Your objective: The expected answer is a verbatim transcription of the lines below, beginning with the first and ending with the line that holds "Image resolution: width=464", without pictures.

Top of Data supplied

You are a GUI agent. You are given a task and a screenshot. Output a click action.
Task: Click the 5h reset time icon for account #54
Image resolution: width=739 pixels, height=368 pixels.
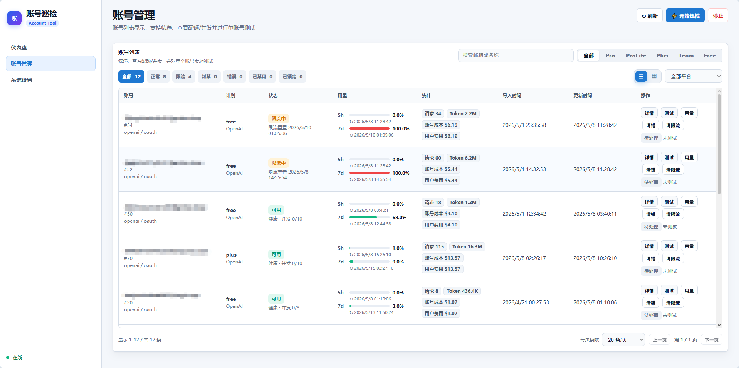[351, 122]
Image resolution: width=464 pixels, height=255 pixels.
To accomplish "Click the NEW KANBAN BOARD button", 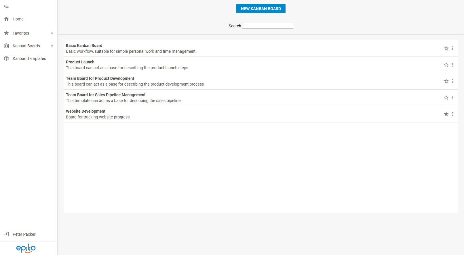I will coord(261,9).
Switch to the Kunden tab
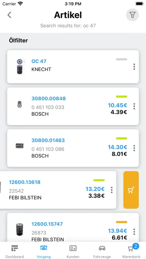 coord(73,252)
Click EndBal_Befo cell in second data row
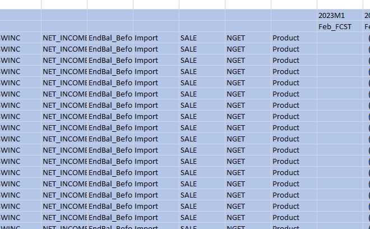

Bottom of Data supplied

Written answer:
You are a GUI agent. You are given a task and a screenshot. Output a click action.
Task: Click the 5h reset time icon for account #54
Image resolution: width=739 pixels, height=368 pixels.
[351, 122]
Image resolution: width=464 pixels, height=255 pixels.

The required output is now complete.